Zewde’s research for the project included conversations with Indigenous scholars and with the space and light artist Robert Irwin, who designed Dia Beacon’s property, which opened as a museum in 2003. (Irwin died in 2023.)
“Dia as an institution was grappling with Indigenous legacies of land and their role as an institution,” she added, “We really braided all of those things together: the water, the pressure of water, the pressure of institutionality and then the idea of expanding the museum experience.”
She noted that “meadows take years to reach their exuberant character,” so while the new terrain is expected to open in July, “it’ll be a process.”
STORM KING
Unlike the Aldrich and Dia Beacon, Storm King is fundamentally an outdoor experience. Its renovations, by far the biggest since its founding in 1960, are geared toward enhancing conservation and the ease with which visitors can enter and engage with the campus. Five project partners from New England, London and Dublin completed the updates.
Nora Lawrence, who has worked as a curator for Storm King since 2011 and became executive director last year, toured the grounds on a recent foggy day.
Lawrence said that Storm King had long wanted to solve visitor complaints about getting onto and around the property and bathroom access. Busy summer weekends meant long waits in one’s car and traffic backing up into local roadways.
The pandemic brought those complaints to a head. “We found ourselves to be one of the first cultural spaces in the tristate area to reopen because of our ability to keep people outside,” she recalled.
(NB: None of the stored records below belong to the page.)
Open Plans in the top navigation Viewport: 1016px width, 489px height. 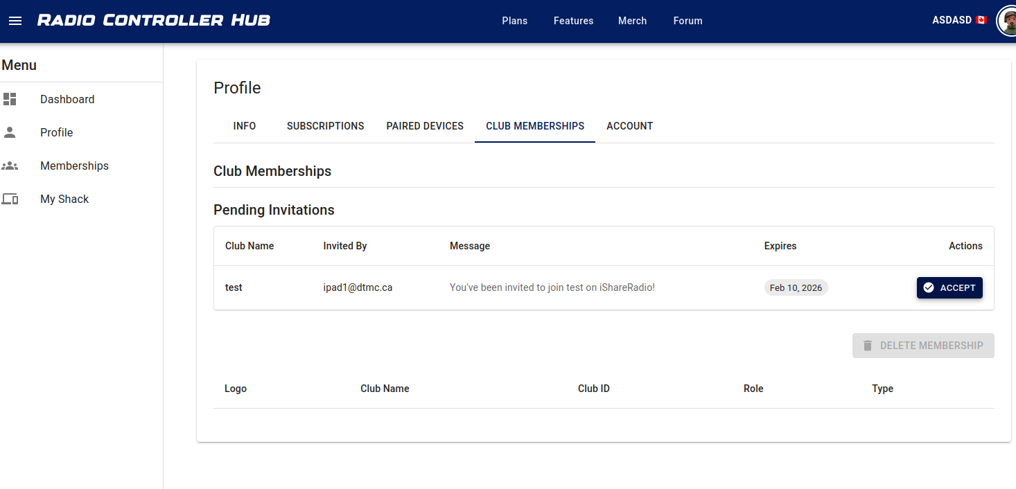pos(514,21)
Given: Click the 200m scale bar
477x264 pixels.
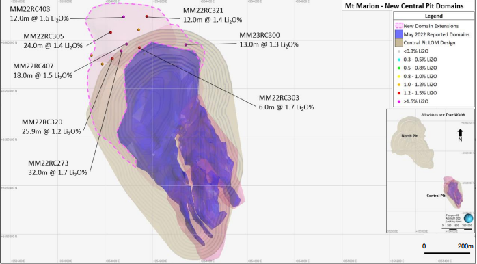Looking at the screenshot, I should 449,253.
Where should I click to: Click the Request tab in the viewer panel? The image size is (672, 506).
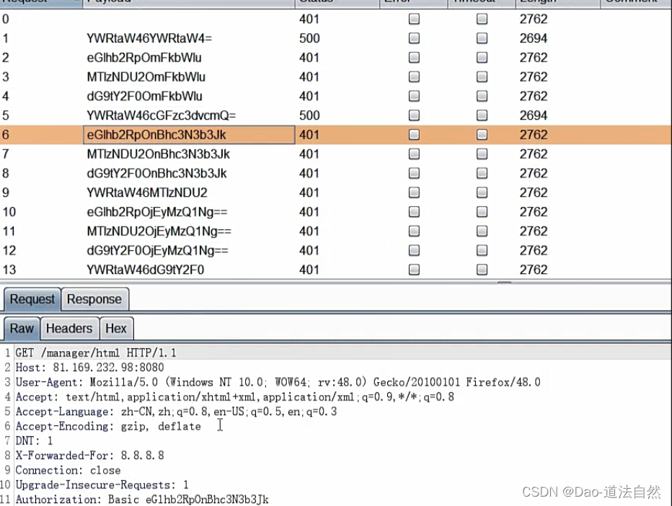[31, 299]
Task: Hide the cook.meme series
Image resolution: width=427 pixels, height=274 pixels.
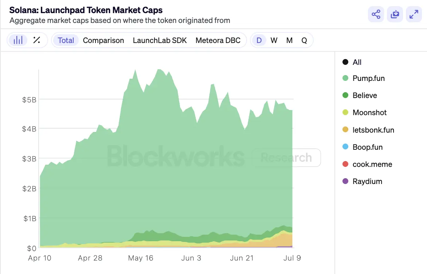Action: pos(372,164)
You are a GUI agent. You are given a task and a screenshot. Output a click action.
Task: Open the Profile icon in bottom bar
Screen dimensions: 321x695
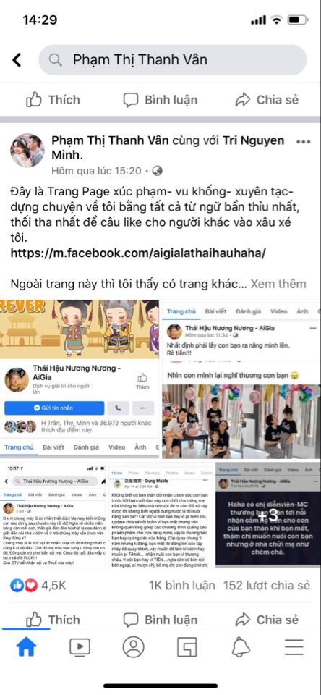133,647
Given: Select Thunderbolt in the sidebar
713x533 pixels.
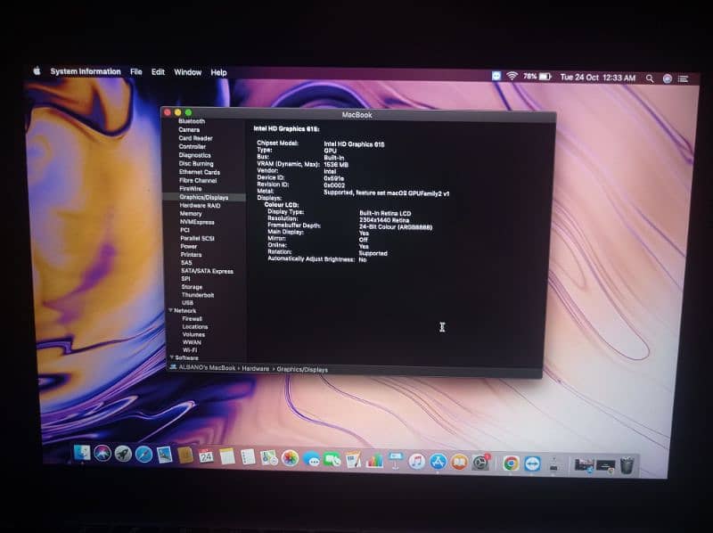Looking at the screenshot, I should pyautogui.click(x=195, y=295).
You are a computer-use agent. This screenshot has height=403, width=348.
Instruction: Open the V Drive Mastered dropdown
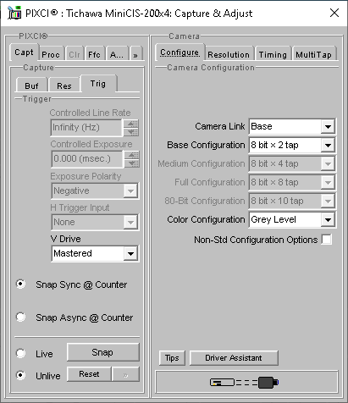(x=95, y=253)
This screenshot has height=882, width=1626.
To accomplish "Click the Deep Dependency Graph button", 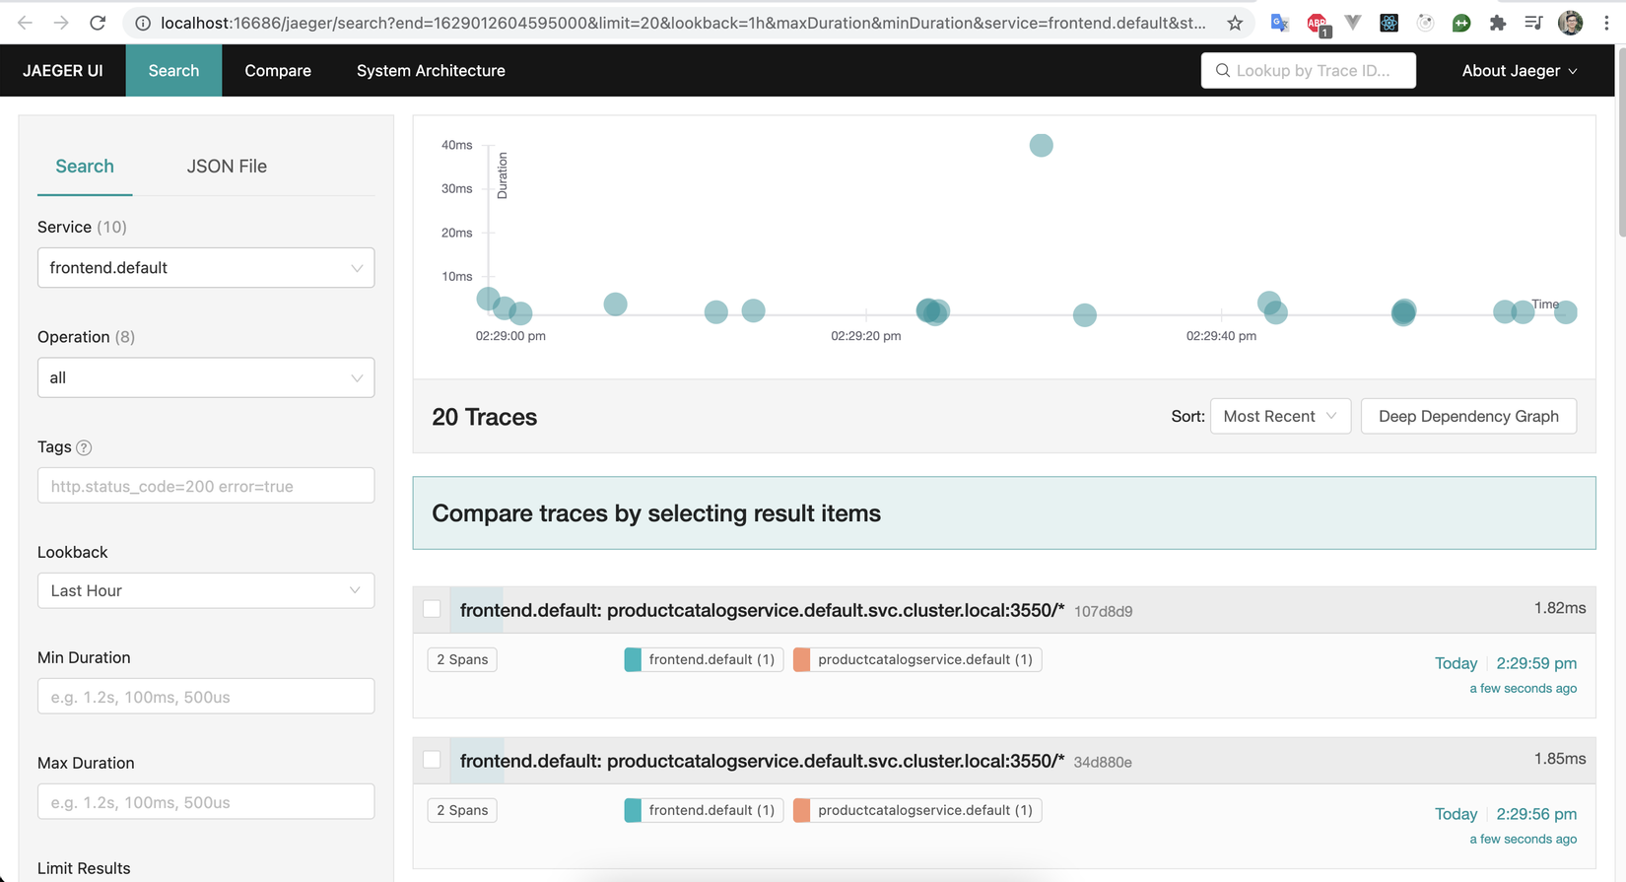I will point(1468,416).
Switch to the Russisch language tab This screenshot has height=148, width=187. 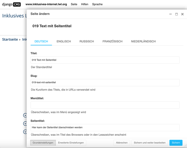87,41
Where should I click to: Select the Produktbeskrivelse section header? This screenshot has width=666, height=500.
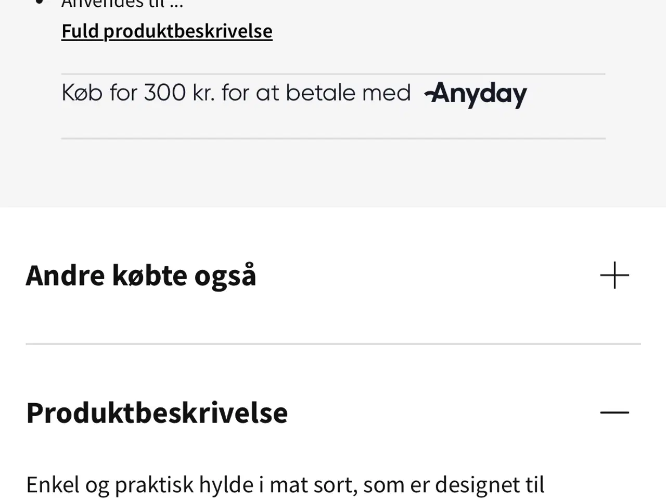(x=157, y=412)
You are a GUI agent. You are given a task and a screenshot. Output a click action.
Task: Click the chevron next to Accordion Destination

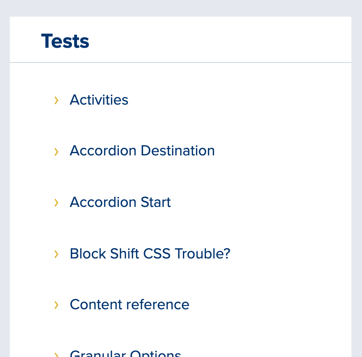pos(56,152)
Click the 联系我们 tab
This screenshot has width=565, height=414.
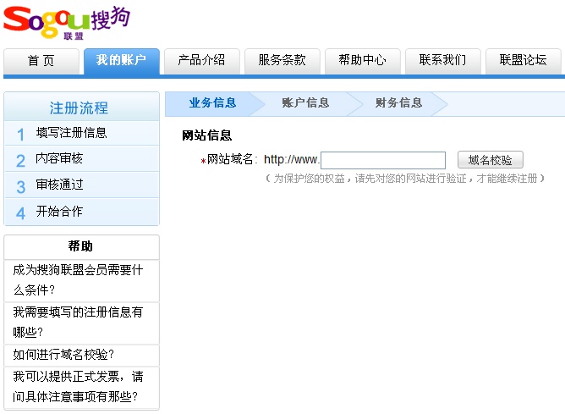tap(442, 61)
But, she said, “we were woefully underprepared.”
Previously, arriving at Storm King was more akin to arriving at a national park. Visitors were directed to one of three parking lots, depending on availability, and had a hard time finding each other or the art they wanted to see. She said she often saw people yelling into their cellphones, “‘I’m near the large red sculpture! Can’t you find me?’”
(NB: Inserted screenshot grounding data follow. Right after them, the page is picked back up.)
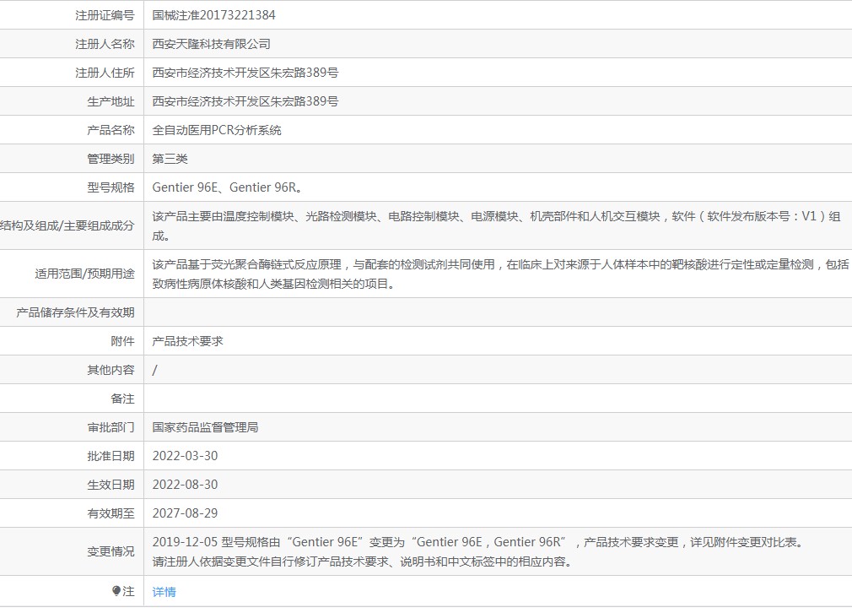Click model spec Gentier 96E、Gentier 96R

[x=227, y=187]
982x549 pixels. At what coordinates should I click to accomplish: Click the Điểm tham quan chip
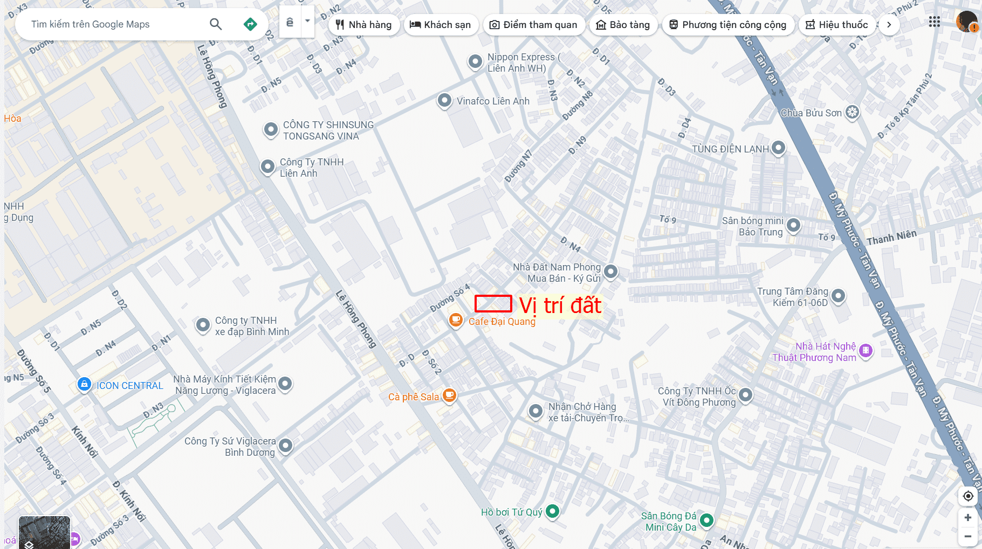(x=534, y=25)
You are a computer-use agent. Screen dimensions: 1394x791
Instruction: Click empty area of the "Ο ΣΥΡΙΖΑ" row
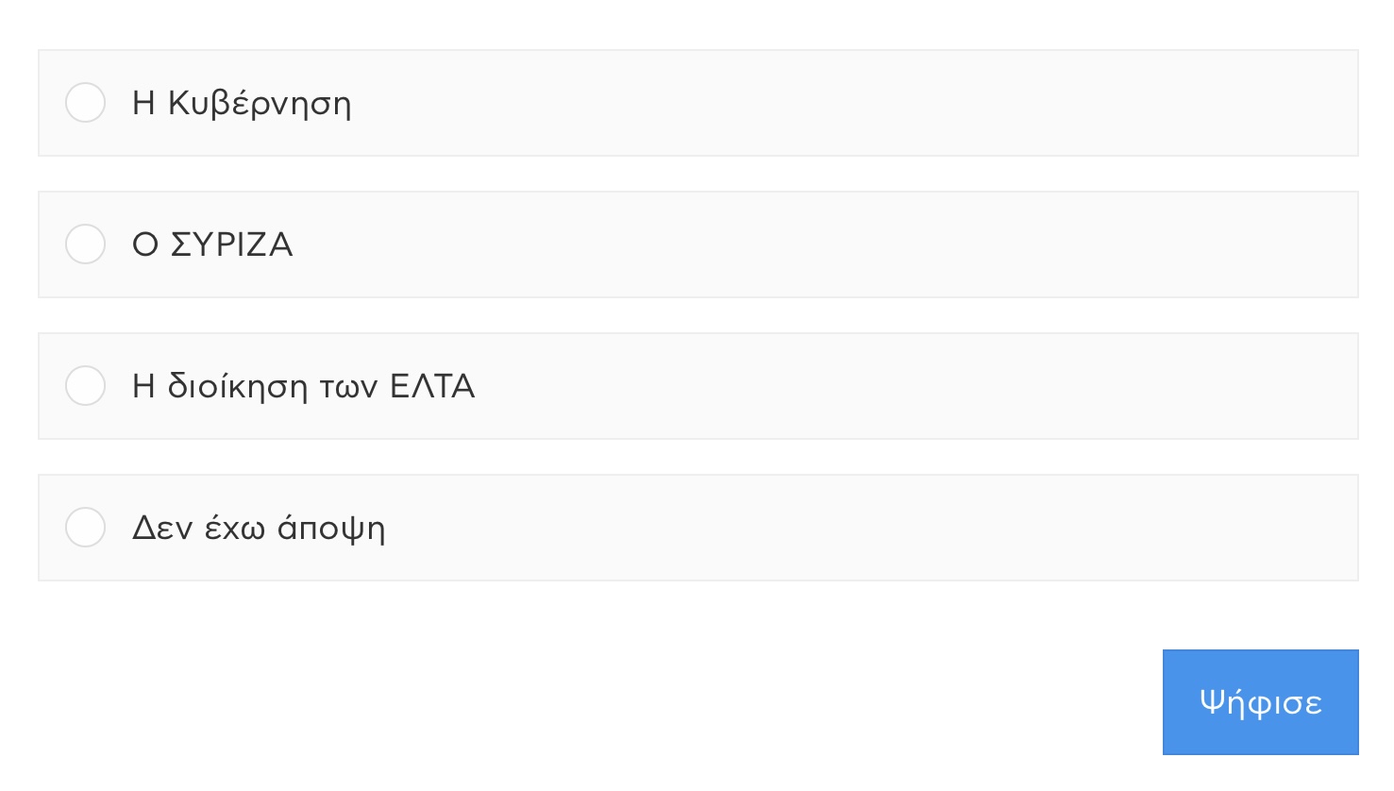[x=849, y=245]
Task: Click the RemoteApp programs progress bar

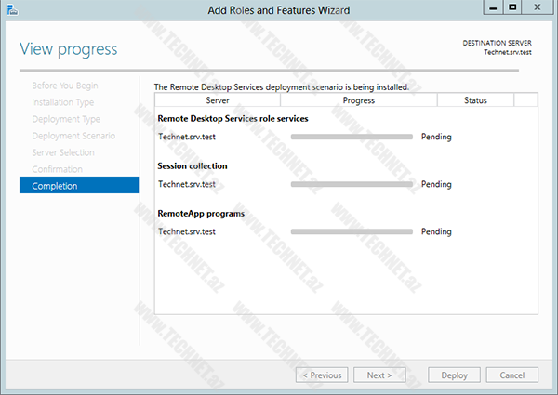Action: (352, 231)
When Storm King opens for the season (May 7 to the public,), visitor parking will be on one large lot, with a path to a new welcome plaza that offers seating and Wi-Fi. There’s a new ticket office. An airy, low-slung building blends into the landscape and offers comforts like lockers, a lactation area and flushable toilets, which will mean fewer portable toilets.
She crossed the plaza where a grove of seven sweet gum trees will eventually form an overstory up to 75 feet high, providing visitors a shady place to pause at the first vistas of nature and art.
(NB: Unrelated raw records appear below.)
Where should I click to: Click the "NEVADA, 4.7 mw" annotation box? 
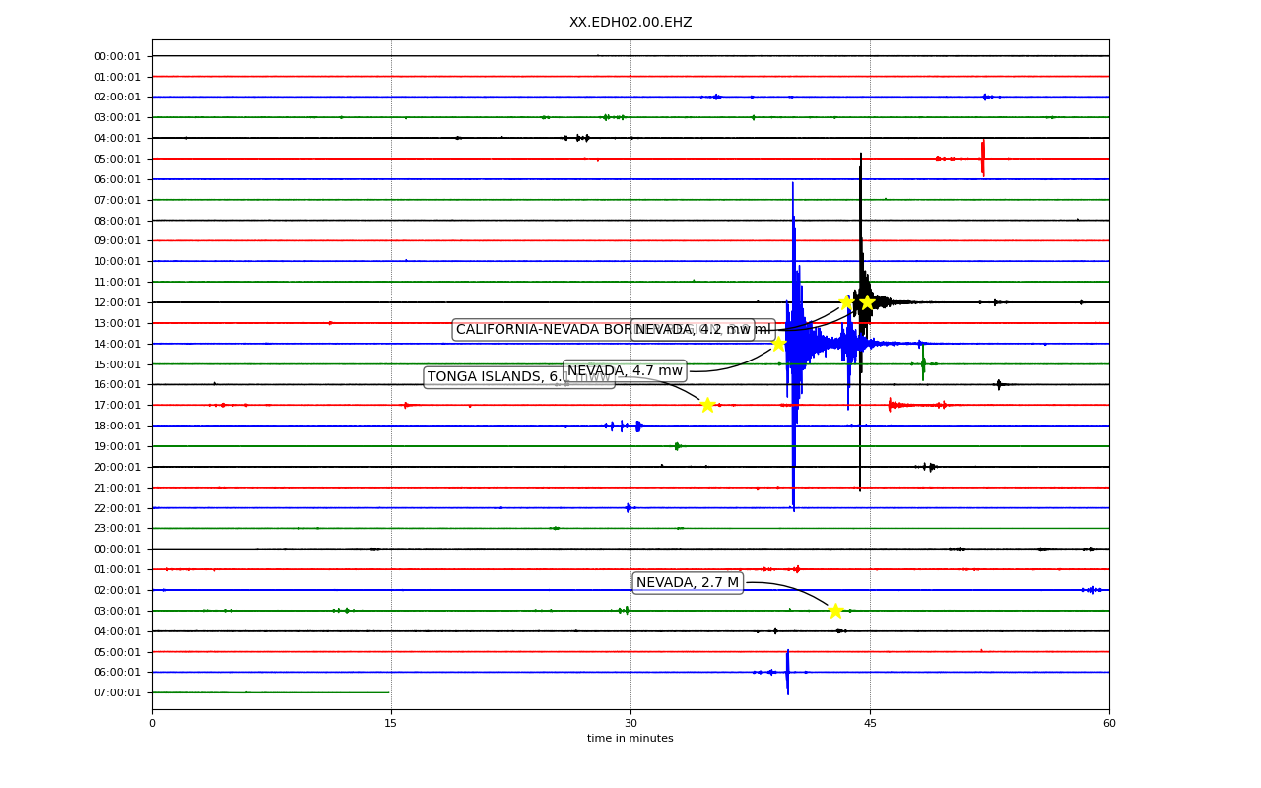(x=625, y=371)
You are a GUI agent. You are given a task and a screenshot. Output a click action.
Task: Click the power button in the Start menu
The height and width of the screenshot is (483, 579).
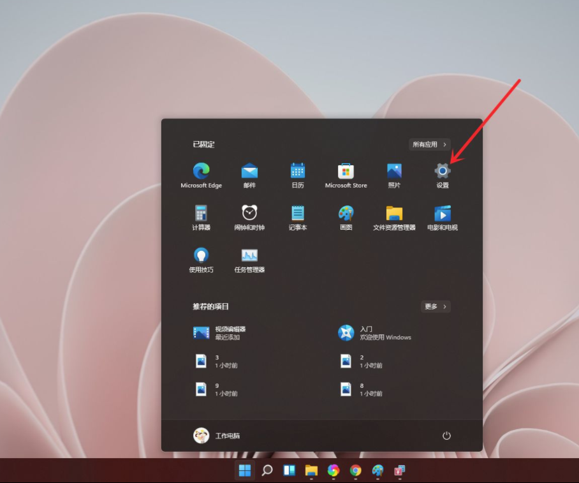[447, 435]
From there, an iconic black sculpture came into view. Lawrence said Storm King “always knew” that the first reveal for visitors to the property should be Alexander Calder’s “The Arch” — in the collection since the 1970s —because the monumental, biomorphic artwork set against the landscape announces, as she put it, “‘You are entering and here is what Storm King’s about!’”
A gaggle of geese descended toward the green of a new exhibition space, until recently a parking lot. “Once it became a field, we realized how completely central it was to our site,” Lawrence said. At some point, the newly christened Tippet’s Field may house a permanent installation, but this season it’s home to sculpture by the New York-based artist Kevin Beasley: large-scale resin slabs forming four triptychs measuring 100 feet (through Nov. 10). (Elsewhere on the property this season, Brazilian artist Sonia Gomes has her first show at a U.S. art institution and artist Dionne Lee presents her first outdoor sculptures.)
“There’s no way to separate the works that you’re seeing at Storm King from the experience of being here,” Lawrence said. Now, though, she added, Storm King is able to provide an experience that “feels whole and special for people the entire way through.”